(Beginning of Supplied records)

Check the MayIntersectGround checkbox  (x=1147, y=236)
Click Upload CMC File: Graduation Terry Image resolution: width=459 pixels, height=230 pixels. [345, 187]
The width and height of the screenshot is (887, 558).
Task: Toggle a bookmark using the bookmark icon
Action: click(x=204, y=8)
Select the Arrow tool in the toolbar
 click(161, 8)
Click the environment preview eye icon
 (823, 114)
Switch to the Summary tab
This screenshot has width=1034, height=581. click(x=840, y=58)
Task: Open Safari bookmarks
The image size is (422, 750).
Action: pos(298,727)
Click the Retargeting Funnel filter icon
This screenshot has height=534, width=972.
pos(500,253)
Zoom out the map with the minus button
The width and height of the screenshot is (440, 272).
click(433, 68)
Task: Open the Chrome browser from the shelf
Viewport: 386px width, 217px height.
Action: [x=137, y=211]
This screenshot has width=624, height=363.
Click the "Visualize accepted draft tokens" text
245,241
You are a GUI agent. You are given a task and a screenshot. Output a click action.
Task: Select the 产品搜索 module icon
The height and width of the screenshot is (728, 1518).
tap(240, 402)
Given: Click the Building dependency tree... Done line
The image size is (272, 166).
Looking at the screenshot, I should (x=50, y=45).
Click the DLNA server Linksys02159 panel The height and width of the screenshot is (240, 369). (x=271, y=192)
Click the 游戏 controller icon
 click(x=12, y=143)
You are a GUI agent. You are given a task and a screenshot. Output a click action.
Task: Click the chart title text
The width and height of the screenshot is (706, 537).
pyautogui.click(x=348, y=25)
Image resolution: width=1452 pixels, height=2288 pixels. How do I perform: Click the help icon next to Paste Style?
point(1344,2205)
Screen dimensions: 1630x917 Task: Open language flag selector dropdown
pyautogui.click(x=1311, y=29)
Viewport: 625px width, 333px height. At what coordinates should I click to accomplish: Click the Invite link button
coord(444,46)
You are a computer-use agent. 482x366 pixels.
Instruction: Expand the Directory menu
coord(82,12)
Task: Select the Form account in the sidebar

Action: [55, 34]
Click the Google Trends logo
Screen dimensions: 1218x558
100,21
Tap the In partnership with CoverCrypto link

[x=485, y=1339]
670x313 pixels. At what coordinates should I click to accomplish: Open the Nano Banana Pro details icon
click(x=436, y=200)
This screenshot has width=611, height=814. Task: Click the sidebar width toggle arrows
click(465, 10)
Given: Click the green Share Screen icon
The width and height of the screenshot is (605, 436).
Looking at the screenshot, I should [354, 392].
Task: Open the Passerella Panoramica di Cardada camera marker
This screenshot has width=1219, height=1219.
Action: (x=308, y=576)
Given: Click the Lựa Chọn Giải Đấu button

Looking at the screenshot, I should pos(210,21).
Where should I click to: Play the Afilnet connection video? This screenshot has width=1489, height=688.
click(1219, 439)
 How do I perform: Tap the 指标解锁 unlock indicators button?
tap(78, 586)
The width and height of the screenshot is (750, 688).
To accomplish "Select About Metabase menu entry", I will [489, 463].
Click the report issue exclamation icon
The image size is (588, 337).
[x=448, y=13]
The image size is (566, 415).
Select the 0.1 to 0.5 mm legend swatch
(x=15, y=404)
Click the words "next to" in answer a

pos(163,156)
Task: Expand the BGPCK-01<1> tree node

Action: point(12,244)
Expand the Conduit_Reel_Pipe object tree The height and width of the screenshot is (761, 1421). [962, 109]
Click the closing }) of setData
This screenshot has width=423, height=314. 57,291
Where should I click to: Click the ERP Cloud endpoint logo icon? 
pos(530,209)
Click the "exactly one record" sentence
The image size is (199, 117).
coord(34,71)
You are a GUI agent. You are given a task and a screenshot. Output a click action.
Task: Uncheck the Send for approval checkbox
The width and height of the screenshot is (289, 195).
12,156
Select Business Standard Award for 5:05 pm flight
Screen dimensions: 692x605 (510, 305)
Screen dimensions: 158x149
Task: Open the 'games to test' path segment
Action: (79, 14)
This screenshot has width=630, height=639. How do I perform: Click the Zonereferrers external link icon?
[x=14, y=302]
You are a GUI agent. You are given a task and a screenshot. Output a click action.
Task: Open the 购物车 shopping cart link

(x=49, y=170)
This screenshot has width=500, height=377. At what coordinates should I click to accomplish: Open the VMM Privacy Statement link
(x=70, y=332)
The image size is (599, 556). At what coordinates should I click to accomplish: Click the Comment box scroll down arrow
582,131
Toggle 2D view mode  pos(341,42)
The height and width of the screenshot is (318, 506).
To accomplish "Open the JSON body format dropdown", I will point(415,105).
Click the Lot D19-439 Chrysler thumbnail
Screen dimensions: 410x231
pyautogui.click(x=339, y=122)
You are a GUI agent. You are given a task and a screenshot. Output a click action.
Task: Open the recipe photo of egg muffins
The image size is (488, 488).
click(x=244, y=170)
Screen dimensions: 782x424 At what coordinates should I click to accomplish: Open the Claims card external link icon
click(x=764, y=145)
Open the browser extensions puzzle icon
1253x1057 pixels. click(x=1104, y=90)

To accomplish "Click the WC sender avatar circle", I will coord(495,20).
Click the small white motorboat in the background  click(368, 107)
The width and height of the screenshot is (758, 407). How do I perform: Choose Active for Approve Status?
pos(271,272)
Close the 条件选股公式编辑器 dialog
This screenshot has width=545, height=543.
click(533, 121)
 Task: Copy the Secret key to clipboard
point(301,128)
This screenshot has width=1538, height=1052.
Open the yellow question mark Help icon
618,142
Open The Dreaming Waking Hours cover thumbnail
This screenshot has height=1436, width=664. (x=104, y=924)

(End of Supplied records)

(Work instructions) Return the full material unchanged.

(Task output)
Check the MayIntersectGround checkbox  (x=1147, y=236)
Click Upload CMC File: Graduation Terry Image resolution: width=459 pixels, height=230 pixels. [345, 187]
The width and height of the screenshot is (887, 558).
Task: Toggle a bookmark using the bookmark icon
Action: click(x=204, y=8)
Select the Arrow tool in the toolbar
 click(161, 8)
Click the environment preview eye icon
 (823, 114)
Switch to the Summary tab
This screenshot has width=1034, height=581. click(x=840, y=58)
Task: Open Safari bookmarks
The image size is (422, 750).
Action: pos(298,727)
Click the Retargeting Funnel filter icon
This screenshot has height=534, width=972.
pos(500,253)
Zoom out the map with the minus button
The width and height of the screenshot is (440, 272).
click(433, 68)
Task: Open the Chrome browser from the shelf
Viewport: 386px width, 217px height.
Action: [x=137, y=211]
This screenshot has width=624, height=363.
Click the "Visualize accepted draft tokens" text
245,241
You are a GUI agent. You are given a task and a screenshot. Output a click action.
Task: Select the 产品搜索 module icon
The height and width of the screenshot is (728, 1518).
tap(240, 402)
Given: Click the Building dependency tree... Done line
The image size is (272, 166).
Looking at the screenshot, I should (x=50, y=45).
Click the DLNA server Linksys02159 panel The height and width of the screenshot is (240, 369). (x=271, y=192)
Click the 游戏 controller icon
 click(x=12, y=143)
You are a GUI agent. You are given a task and a screenshot. Output a click action.
Task: Click the chart title text
The width and height of the screenshot is (706, 537).
pyautogui.click(x=348, y=25)
Image resolution: width=1452 pixels, height=2288 pixels. How do I perform: Click the help icon next to Paste Style?
point(1344,2205)
Screen dimensions: 1630x917 Task: Open language flag selector dropdown
pyautogui.click(x=1311, y=29)
Viewport: 625px width, 333px height. At what coordinates should I click to accomplish: Click the Invite link button
coord(444,46)
You are a computer-use agent. 482x366 pixels.
Instruction: Expand the Directory menu
coord(82,12)
Task: Select the Form account in the sidebar

Action: [55, 34]
Click the Google Trends logo
Screen dimensions: 1218x558
100,21
Tap the In partnership with CoverCrypto link

[x=485, y=1339]
670x313 pixels. At what coordinates should I click to accomplish: Open the Nano Banana Pro details icon
click(x=436, y=200)
This screenshot has width=611, height=814. Task: Click the sidebar width toggle arrows
click(465, 10)
Given: Click the green Share Screen icon
The width and height of the screenshot is (605, 436).
Looking at the screenshot, I should [354, 392].
Task: Open the Passerella Panoramica di Cardada camera marker
This screenshot has width=1219, height=1219.
Action: (x=308, y=576)
Given: Click the Lựa Chọn Giải Đấu button

Looking at the screenshot, I should pos(210,21).
Where should I click to: Play the Afilnet connection video? This screenshot has width=1489, height=688.
click(1219, 439)
 How do I perform: Tap the 指标解锁 unlock indicators button?
tap(78, 586)
The width and height of the screenshot is (750, 688).
To accomplish "Select About Metabase menu entry", I will [489, 463].
Click the report issue exclamation icon
The image size is (588, 337).
[x=448, y=13]
The image size is (566, 415).
Select the 0.1 to 0.5 mm legend swatch
(x=15, y=404)
Click the words "next to" in answer a

pos(163,156)
Task: Expand the BGPCK-01<1> tree node

Action: point(12,244)
Expand the Conduit_Reel_Pipe object tree The height and width of the screenshot is (761, 1421). [962, 109]
Click the closing }) of setData
This screenshot has width=423, height=314. 57,291
Where should I click to: Click the ERP Cloud endpoint logo icon? 
pos(530,209)
Click the "exactly one record" sentence
The image size is (199, 117).
coord(34,71)
You are a GUI agent. You are given a task and a screenshot. Output a click action.
Task: Uncheck the Send for approval checkbox
The width and height of the screenshot is (289, 195).
12,156
Select Business Standard Award for 5:05 pm flight
Screen dimensions: 692x605 (510, 305)
Screen dimensions: 158x149
Task: Open the 'games to test' path segment
Action: (79, 14)
This screenshot has width=630, height=639. How do I perform: Click the Zonereferrers external link icon?
[x=14, y=302]
You are a GUI agent. You are given a task and a screenshot. Output a click action.
Task: Open the 购物车 shopping cart link

(x=49, y=170)
This screenshot has width=500, height=377. At what coordinates should I click to accomplish: Open the VMM Privacy Statement link
(x=70, y=332)
The image size is (599, 556). At what coordinates should I click to accomplish: Click the Comment box scroll down arrow
582,131
Toggle 2D view mode  pos(341,42)
The height and width of the screenshot is (318, 506).
To accomplish "Open the JSON body format dropdown", I will point(415,105).
Click the Lot D19-439 Chrysler thumbnail
Screen dimensions: 410x231
pyautogui.click(x=339, y=122)
You are a GUI agent. You are given a task and a screenshot. Output a click action.
Task: Open the recipe photo of egg muffins
The image size is (488, 488).
click(x=244, y=170)
Screen dimensions: 782x424 At what coordinates should I click to accomplish: Open the Claims card external link icon
click(x=764, y=145)
Open the browser extensions puzzle icon
1253x1057 pixels. click(x=1104, y=90)

To accomplish "Click the WC sender avatar circle", I will coord(495,20).
Click the small white motorboat in the background  click(368, 107)
The width and height of the screenshot is (758, 407). How do I perform: Choose Active for Approve Status?
pos(271,272)
Close the 条件选股公式编辑器 dialog
This screenshot has width=545, height=543.
click(533, 121)
 Task: Copy the Secret key to clipboard
point(301,128)
This screenshot has width=1538, height=1052.
Open the yellow question mark Help icon
618,142
Open The Dreaming Waking Hours cover thumbnail
This screenshot has height=1436, width=664. (x=104, y=924)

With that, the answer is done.